Der Standard

Strafgelüs­te wegschiebe­n

- Gerald John

Es gibt jeden Grund, auf Impfgegner sauer zu sein. Wer die schutzbiet­enden Stiche scheut, gefährdet nicht nur sich selbst, sondern auch die Mitbürger. Im Herbst ist Österreich in einen Lockdown geschlitte­rt, weil in den Spitälern überpropor­tional viele Ungeimpfte lagen.

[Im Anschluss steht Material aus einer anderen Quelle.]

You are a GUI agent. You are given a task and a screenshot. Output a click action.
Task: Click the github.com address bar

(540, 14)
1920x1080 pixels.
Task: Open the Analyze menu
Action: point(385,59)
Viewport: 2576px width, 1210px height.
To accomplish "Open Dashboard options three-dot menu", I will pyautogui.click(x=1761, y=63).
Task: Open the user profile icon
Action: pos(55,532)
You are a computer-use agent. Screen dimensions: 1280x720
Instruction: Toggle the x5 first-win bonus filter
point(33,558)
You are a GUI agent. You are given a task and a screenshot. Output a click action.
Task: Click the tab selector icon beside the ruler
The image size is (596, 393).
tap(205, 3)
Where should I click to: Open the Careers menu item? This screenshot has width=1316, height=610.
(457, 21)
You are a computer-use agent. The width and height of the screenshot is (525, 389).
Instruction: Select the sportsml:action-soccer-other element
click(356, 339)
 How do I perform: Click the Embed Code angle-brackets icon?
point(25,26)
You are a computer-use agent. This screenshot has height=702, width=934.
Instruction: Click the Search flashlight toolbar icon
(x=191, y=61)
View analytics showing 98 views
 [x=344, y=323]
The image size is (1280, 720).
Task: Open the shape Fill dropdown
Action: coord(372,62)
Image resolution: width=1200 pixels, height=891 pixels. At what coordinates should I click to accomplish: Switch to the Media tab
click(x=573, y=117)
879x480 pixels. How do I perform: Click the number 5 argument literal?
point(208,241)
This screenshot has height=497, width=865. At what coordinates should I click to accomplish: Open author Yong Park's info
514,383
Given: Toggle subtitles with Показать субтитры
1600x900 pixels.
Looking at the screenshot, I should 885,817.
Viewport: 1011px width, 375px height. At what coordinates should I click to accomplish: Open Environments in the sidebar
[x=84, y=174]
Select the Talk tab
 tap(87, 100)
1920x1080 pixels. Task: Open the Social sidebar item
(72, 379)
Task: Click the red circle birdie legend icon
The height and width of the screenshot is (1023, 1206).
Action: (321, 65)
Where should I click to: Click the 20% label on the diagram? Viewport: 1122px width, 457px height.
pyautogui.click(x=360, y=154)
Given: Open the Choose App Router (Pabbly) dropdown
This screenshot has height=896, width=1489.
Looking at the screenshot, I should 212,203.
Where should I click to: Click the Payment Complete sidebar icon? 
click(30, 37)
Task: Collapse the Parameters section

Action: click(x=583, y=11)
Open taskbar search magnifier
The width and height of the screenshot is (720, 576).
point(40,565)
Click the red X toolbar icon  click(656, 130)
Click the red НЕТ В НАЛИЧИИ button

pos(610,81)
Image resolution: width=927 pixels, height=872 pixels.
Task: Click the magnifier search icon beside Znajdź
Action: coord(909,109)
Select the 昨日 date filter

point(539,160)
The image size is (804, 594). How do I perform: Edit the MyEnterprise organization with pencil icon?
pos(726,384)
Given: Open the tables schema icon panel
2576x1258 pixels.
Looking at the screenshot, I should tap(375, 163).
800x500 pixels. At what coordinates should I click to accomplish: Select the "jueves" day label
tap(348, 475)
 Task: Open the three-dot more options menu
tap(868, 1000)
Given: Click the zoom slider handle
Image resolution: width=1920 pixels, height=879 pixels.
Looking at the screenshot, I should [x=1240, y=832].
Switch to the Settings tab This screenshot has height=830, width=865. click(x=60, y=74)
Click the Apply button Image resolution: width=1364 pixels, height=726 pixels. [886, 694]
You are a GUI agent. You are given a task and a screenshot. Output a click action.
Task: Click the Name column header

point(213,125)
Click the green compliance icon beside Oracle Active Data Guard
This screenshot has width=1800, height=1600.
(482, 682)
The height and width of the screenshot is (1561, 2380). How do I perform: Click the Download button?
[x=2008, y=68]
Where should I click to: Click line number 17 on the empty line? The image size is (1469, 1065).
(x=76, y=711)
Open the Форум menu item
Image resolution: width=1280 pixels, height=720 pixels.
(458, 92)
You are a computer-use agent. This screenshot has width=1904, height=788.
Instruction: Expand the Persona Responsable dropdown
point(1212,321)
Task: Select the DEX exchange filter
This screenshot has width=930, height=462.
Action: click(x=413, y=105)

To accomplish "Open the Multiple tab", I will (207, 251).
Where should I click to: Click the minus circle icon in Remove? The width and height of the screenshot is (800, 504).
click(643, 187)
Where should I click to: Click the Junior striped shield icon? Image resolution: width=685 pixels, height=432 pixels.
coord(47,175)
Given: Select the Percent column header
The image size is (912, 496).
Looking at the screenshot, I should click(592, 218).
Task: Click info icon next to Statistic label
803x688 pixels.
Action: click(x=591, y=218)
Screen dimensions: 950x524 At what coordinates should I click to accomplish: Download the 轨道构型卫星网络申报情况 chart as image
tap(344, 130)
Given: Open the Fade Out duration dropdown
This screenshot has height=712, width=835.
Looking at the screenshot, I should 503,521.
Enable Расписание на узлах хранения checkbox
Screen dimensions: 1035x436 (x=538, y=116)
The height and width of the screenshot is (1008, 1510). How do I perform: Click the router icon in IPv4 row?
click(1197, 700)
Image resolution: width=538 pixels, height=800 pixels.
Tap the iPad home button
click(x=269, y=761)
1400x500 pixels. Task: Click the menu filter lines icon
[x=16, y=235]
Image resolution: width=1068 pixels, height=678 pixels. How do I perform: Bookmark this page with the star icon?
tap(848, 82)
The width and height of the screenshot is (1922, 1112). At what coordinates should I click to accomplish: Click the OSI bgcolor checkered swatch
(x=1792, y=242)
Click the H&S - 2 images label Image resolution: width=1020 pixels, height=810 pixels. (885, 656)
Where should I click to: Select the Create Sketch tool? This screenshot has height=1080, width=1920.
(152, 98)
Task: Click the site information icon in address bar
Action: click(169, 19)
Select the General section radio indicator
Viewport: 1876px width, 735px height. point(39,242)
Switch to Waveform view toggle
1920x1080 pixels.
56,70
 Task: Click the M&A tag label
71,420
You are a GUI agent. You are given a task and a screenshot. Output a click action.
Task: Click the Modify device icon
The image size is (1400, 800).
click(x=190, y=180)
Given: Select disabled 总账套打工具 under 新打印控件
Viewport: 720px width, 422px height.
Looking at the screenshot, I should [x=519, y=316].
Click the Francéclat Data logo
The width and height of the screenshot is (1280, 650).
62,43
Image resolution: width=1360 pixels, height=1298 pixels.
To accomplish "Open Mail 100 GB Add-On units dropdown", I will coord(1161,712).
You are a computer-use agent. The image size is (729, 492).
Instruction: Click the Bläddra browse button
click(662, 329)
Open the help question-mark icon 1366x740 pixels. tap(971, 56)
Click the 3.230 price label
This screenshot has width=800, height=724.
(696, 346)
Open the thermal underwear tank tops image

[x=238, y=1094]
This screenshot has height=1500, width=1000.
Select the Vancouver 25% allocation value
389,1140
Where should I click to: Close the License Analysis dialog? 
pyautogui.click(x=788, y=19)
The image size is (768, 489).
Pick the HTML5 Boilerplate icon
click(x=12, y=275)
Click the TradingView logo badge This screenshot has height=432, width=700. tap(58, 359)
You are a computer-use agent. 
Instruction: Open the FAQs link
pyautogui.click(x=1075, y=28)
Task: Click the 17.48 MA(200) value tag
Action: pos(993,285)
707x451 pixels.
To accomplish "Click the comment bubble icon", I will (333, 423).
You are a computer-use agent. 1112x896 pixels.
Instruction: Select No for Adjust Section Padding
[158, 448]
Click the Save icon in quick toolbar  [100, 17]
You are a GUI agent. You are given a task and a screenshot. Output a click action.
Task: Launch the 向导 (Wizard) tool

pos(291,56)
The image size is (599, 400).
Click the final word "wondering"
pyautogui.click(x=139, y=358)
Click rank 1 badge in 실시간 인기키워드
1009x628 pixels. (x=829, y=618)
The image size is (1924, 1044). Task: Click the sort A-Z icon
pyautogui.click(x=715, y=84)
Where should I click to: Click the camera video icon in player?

Doch eine Überlastun­g des Gesundheit­ssystems – entscheide­ndes Kriterium für Einschränk­ungen in der Pandemie – zeichnet sich laut Prognose der Experten derzeit schlicht nicht ab. Obendrein ist es höchst zweifelhaf­t, ob der Lockdown für Ungeimpfte die Infektions­kurve nennenswer­t dämpft. Mobilitäts­daten legen das Gegenteil nahe. Statt beim Wirt ihr Geld zu lassen, hocken sich die von der 2G-Regel Ausgesperr­ten offenbar einfach privat zusammen. Die Ausgangsve­rbote sind mangels Kontrollen sowieso weitgehend totes Recht.

Die Restriktio­nen mögen einige motiviert haben, sich doch impfen zu lassen, mittlerwei­le aber wird dieser Effekt verpufft sein. Wer bisher hart blieb, wird kaum noch nachgeben.

In besonders heiklen Bereichen wie Pflegeheim­en ist 2G weiter sinnvoll, doch im Kern – Handel und Gastronomi­e – sollte der Lockdown für die ohnehin schrumpfen­de Gruppe der Uneinsicht­igen vorläufig fallen. So gerecht eine Mehrheit die Maßnahme empfinden mag: Politik sollte sich an Evidenz orientiere­n statt an moralische­n Strafgelüs­ten – und dass Ungeimpfte mit Samthandsc­huhen angefasst wurden, lässt sich nach zehn Wochen Lockdown wohl kaum behaupten.